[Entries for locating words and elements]
<<<<

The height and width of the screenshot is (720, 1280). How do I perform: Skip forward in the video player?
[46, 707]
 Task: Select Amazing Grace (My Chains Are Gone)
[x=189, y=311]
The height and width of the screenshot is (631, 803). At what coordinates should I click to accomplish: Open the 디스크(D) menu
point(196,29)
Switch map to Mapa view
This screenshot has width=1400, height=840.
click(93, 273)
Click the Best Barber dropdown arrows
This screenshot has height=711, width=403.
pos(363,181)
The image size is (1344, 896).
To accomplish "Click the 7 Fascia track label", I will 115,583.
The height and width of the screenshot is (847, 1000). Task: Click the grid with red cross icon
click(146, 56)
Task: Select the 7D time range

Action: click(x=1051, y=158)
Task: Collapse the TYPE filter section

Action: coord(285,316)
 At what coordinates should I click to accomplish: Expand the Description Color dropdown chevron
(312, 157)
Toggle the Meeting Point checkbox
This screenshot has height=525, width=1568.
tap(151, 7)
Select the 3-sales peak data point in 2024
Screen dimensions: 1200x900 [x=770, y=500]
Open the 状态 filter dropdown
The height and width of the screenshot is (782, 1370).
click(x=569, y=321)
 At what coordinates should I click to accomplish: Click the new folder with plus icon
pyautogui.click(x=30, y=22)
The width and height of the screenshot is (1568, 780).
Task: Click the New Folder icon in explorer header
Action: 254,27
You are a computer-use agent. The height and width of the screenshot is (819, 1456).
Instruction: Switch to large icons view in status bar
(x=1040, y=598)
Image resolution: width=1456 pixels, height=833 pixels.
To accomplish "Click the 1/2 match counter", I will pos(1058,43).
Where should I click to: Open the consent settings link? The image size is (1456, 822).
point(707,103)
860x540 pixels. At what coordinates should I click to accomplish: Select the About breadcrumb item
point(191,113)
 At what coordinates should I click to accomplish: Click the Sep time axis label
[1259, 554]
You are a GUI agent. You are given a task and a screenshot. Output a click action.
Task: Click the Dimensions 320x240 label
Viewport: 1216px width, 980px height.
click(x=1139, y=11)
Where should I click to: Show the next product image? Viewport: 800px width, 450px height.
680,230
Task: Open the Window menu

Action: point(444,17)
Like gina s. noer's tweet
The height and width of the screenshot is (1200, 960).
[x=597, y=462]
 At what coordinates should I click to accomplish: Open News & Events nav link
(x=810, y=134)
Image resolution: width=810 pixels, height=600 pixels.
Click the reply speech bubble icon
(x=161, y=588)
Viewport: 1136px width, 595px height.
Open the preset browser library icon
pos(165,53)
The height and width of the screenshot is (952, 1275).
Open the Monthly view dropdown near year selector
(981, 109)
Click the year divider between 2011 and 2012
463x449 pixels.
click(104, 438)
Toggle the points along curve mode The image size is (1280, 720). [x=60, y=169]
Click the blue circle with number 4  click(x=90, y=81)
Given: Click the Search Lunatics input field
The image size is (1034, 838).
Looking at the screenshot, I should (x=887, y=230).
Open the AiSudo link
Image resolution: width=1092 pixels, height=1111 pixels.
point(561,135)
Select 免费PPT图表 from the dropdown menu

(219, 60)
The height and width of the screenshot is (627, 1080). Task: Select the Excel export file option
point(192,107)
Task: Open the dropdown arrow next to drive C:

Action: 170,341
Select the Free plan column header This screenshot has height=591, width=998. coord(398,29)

>>>>

■ Aim
Print the lines of the listing above exactly as they appear, everything from the line containing "Task: Select Amazing" down to the line containing "tap(151, 7)", both included.

■ Solution to this task
 Task: Select Amazing Grace (My Chains Are Gone)
[x=189, y=311]
The height and width of the screenshot is (631, 803). At what coordinates should I click to accomplish: Open the 디스크(D) menu
point(196,29)
Switch map to Mapa view
This screenshot has width=1400, height=840.
click(93, 273)
Click the Best Barber dropdown arrows
This screenshot has height=711, width=403.
pos(363,181)
The image size is (1344, 896).
To accomplish "Click the 7 Fascia track label", I will 115,583.
The height and width of the screenshot is (847, 1000). Task: Click the grid with red cross icon
click(146, 56)
Task: Select the 7D time range

Action: click(x=1051, y=158)
Task: Collapse the TYPE filter section

Action: coord(285,316)
 At what coordinates should I click to accomplish: Expand the Description Color dropdown chevron
(312, 157)
Toggle the Meeting Point checkbox
This screenshot has height=525, width=1568.
tap(151, 7)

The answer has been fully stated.